43. Hope

1K 180 156
                                    

Malam yang semakin larut, ditemani oleh rintikan salju tak membuat sekelompok manusia berbagai usia dan gender terlelap dalam tidurnya. Malam yang seharusnya waktu untuk melepaskan kepenatan terhadap hiruk-pikuk dunia, justru membawa perubahan besar pada identitas dari waktu cahaya bulan merekah itu sendiri. Tidak dapat mereka temukan ketenangan di waktu mimpi seharusnya mereka jelajahi. Semua definisi dari malam, seolah diputar balikkan oleh kejadian yang mengguncang sanubari. Kematian dari salah satu mereka, menjelma menjadi godam dan menghantam ketenangan dari masing-masing insan. Terutama bagi 3 orang yang merasa paling kehilangan diantara mereka semua. 3 orang yang sudah terikat secara batin oleh dia yang telah meninggalkan mereka. Ikatan yang kuat, sampai rasanya kematian dari salah satu diantara mereka adalah awal dari runtuhnya hidup mereka.

"Mereka masih tidak mau masuk?" Tanya Soobin sambil mengeratkan mantel yang dia pakai.

Bangchan menggeleng. "Mereka masih teguh untuk berdiri di sana."

"Aku khawatir, bila mereka akan jatuh sakit jika tetap berdiri di sana. Udaranya sangat dingin, meski mereka telah memakai mantel tetap saja, berdiri di depan sana bukanlah hal yang baik." Ujar Lino.

Mereka semua terdiam. Memang benar, berdiri di depan jendela ruang medis sedangkan udara luar begitu dingin bukanlah hal yang baik. Tetapi, apa yang bisa mereka lakukan? Membujuk mereka untuk masuk? Bahkan Jaemin dan Jisung yang paling dekat dengan mereka saja tidak bisa berbuat apa-apa.

"Yang mereka inginkan adalah Chaeryeong. Mereka tidak akan pernah mau beranjak dari sana sebelum Chaeryeong membuka matanya." Tegas Jaemin yang sudah kehabisan akal untuk membujuk Lia dan Yuna masuk.

"Tapi, tidak bisakah kita memaksa mereka? Setidaknya jangan biarkan mereka berdiri seperti patung di depan ruang medis seperti itu. Mereka bisa saja mati kedinginan." Geram Lino yang tak tahan dengan semua ini.

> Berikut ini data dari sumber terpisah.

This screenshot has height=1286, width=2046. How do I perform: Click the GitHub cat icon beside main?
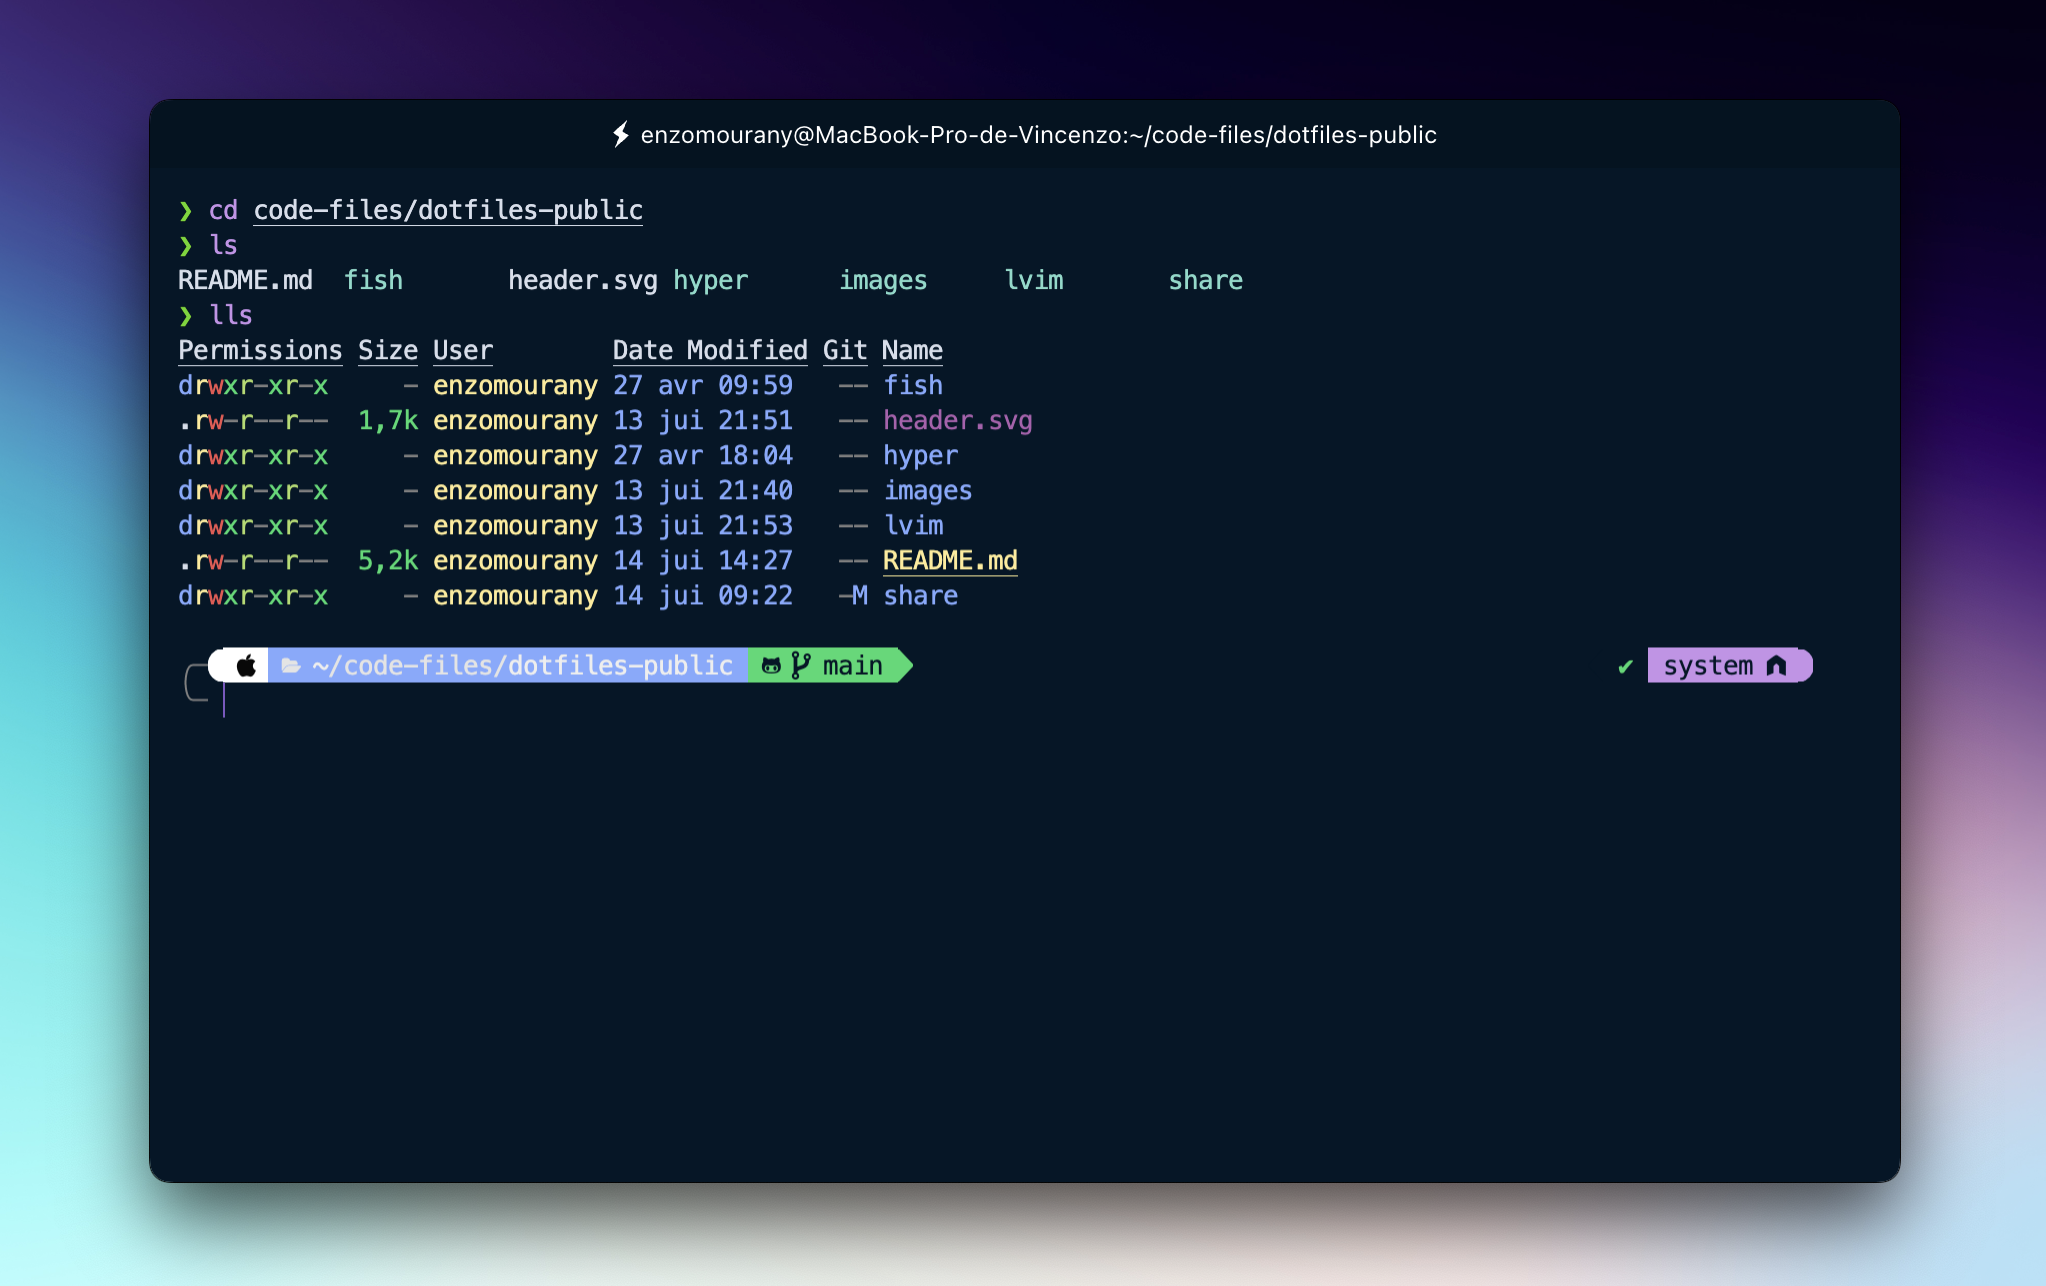[x=771, y=666]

"Kalau begitu kau coba saja sana, bujuk mereka berdua. Satu-satunya hal yang bisa kita lakukan hanya berdoa pada Tuhan. Semakin cepat Chaeryeong bangun, maka semakin mudah membujuk mereka untuk masuk." Setelah sekian lama tidak bersuara, Jisung akhirnya berkomentar. Sama seperti Jaemin, Jisung juga sudah kehabisan akal untuk membujuk Yuna. Berkali-kali Jisung mendapatkan penolakan dari Yuna. Hingga puncaknya, Yuna menodongkan pisau berlumur darah ke arah Jisung.

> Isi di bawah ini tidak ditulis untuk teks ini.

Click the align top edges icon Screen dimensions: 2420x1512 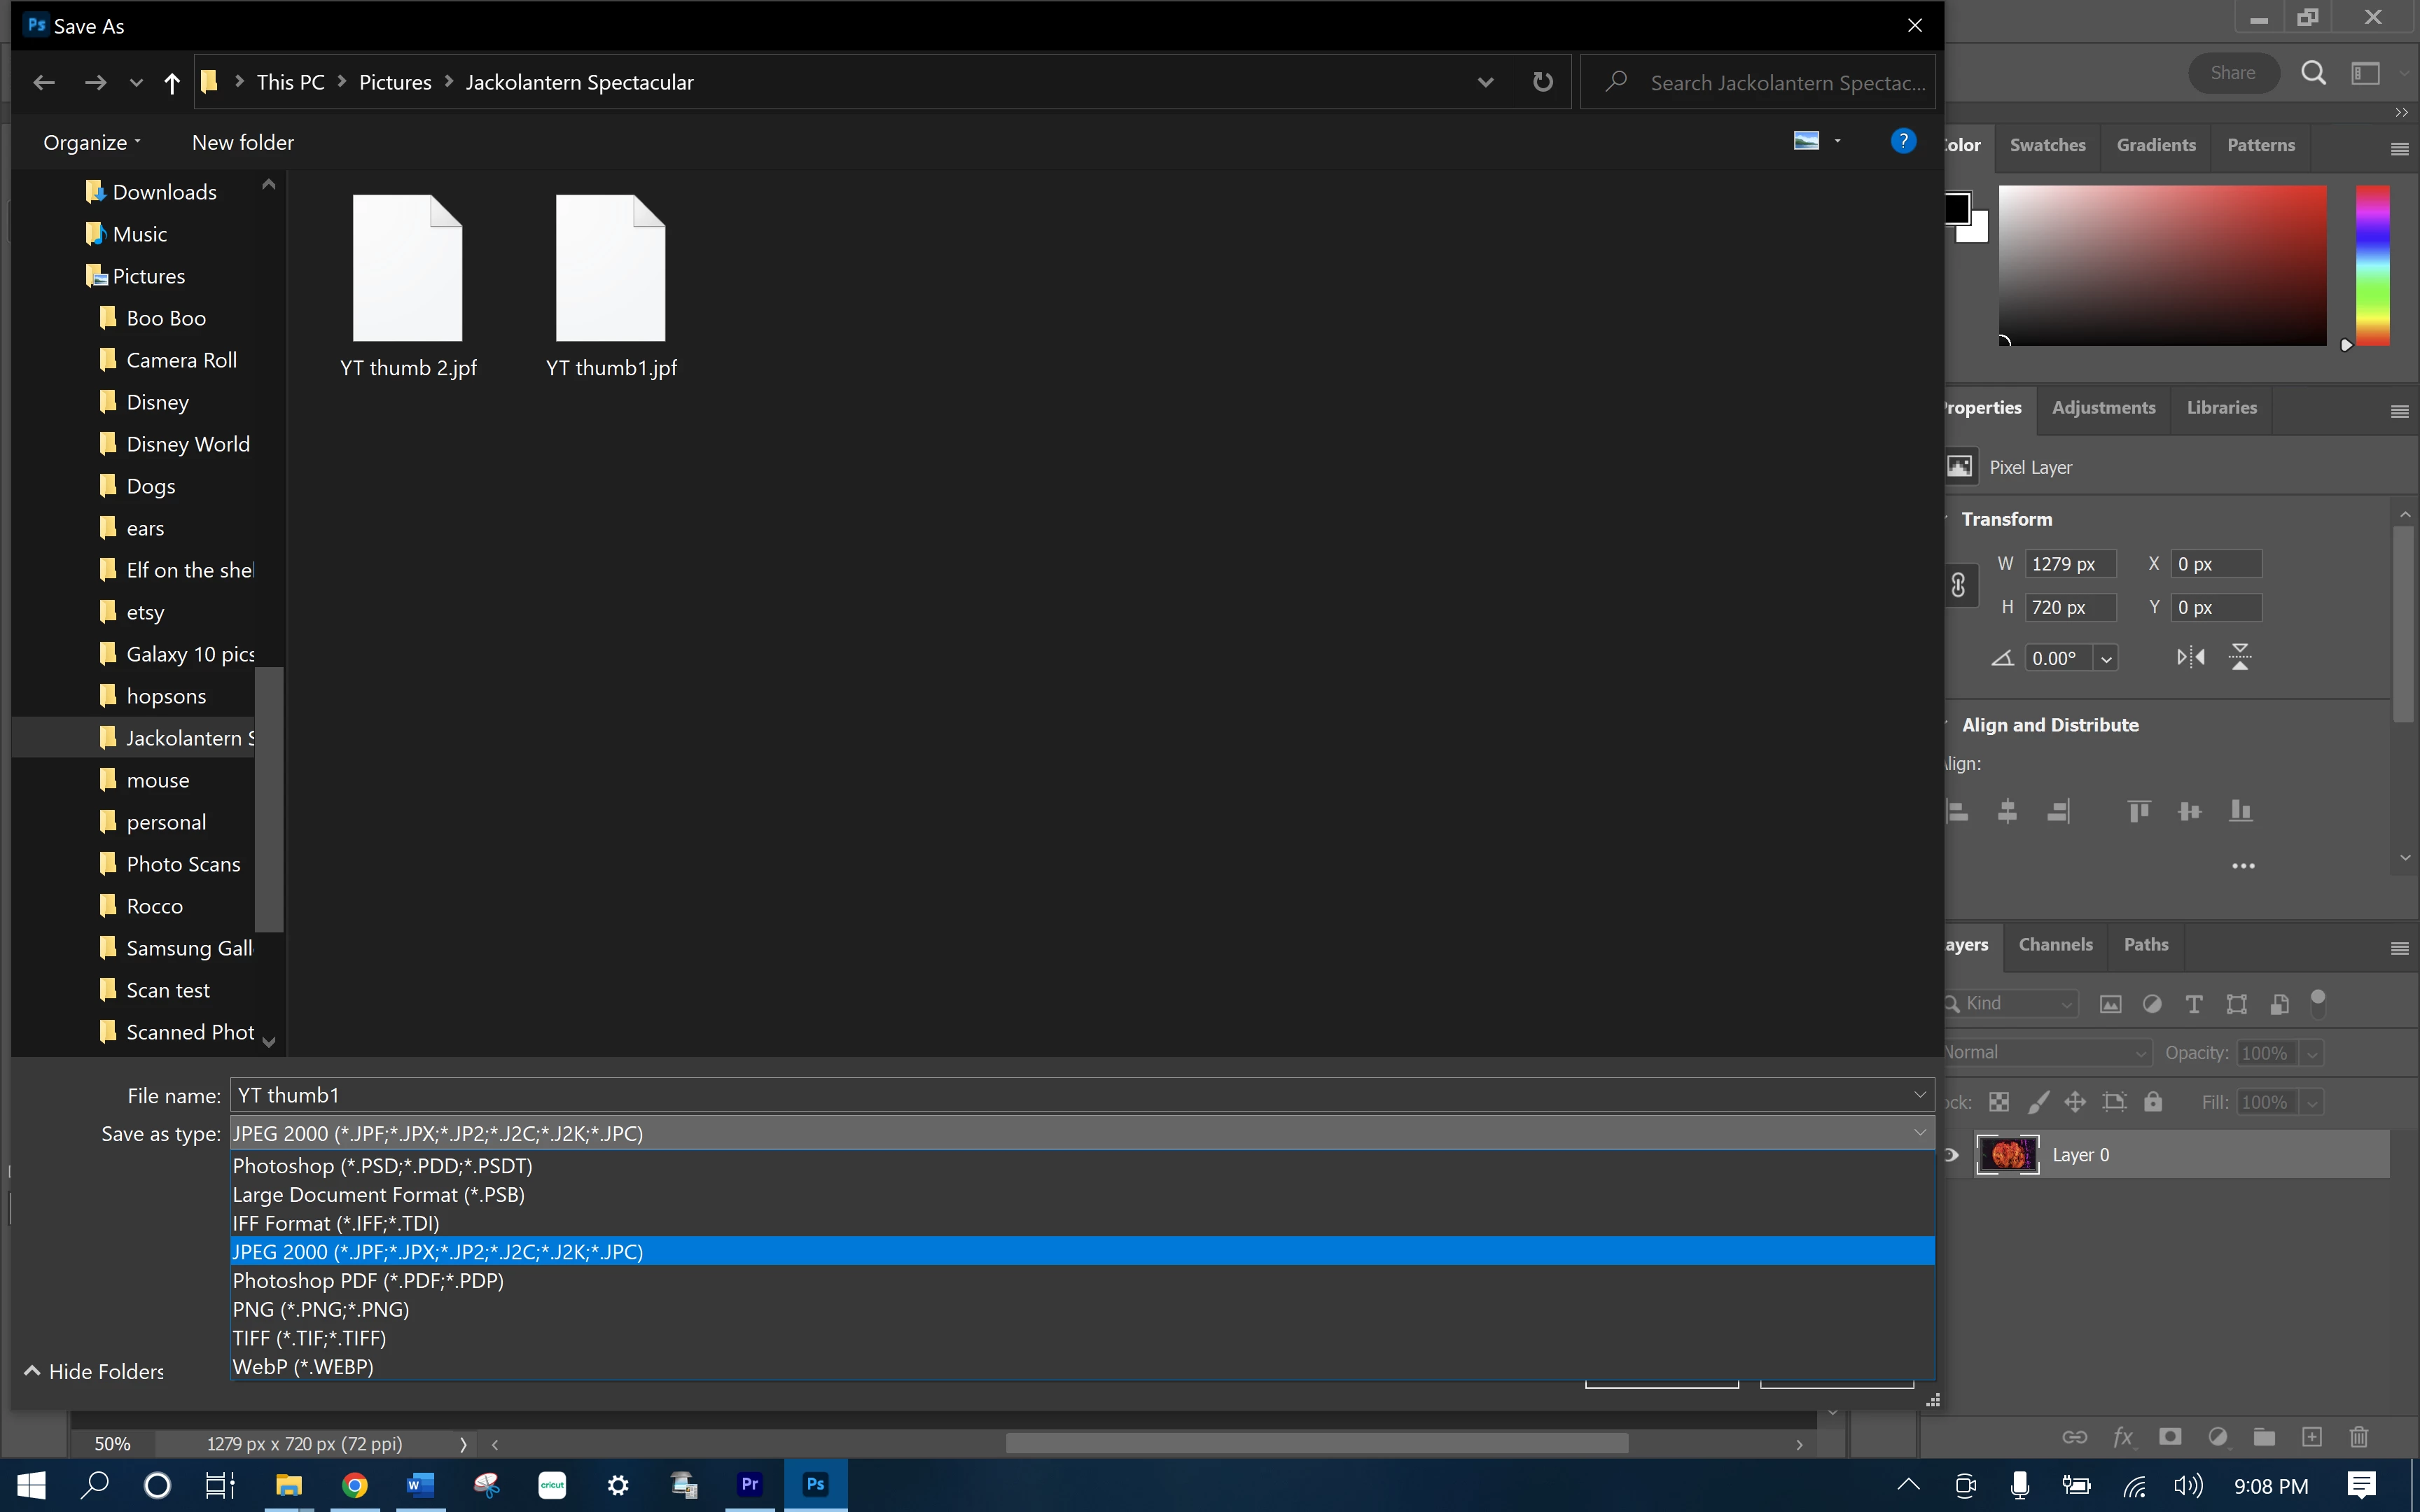click(2139, 811)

"Baik, akan aku lakukan sendiri. Jika saja aku tahan dengan cuaca dingin ini, sudah dari tadi ku seret mereka untuk masuk. Senior Bangchan, kau dekat dengan Yuna. Mungkin jika kau yang membujuknya, Yuna akan mau mendengarkanmu." Kata Lino yang mendapatkan respon anggukan dari Bangchan.

"Ayo!"

Bangchan dan Lino membuka pintu depan. Dan bisa mereka lihat, Yuna dan Lia yang masih berdiri di depan jendela ruang medis sambil mengeratkan diri mereka pada mantel yang mereka kenakan. Lino heran, bagaimana caranya mereka bisa bertahan dari dinginnya malam bersalju seperti ini? Padahal, dia yang baru keluar saja rasanya sudah tidak kuat dan ingin menyerah saja. Sebegitu pentingnya kah Chaeryeong, sampai-sampai mereka mengabaikan kondisi mereka sendiri.

"Lia-ya, ayo masuk!" Lino menggenggam pergelangan tangan Lia dan berniat untuk menyeretnya.

"Tidak! Aku ingin melihat keadaan Chaeryeong." Lia melepaskan tangan Lino dari tangannya.

Lino menggeram kesal. Dia sudah sangat tidak kuat dengan udara dingin ini. Dia bersumpah, bila Lia masih tidak mau masuk juga setelah 2 menit maka dia akan menyeret Lia untuk masuk tidak peduli kasar atau tidak tindakannya. Itu semua juga untuk kebaikan Lia.

"Lihatlah tanganmu Lia! Kau membeku. Jangan keras kepala, kita tunggu saja kabar dari Ryujin di dalam. Tidak ada gunanya kau berdiri seperti tunawisma di sini." Omel Lino dan meraih tangan Lia lagi.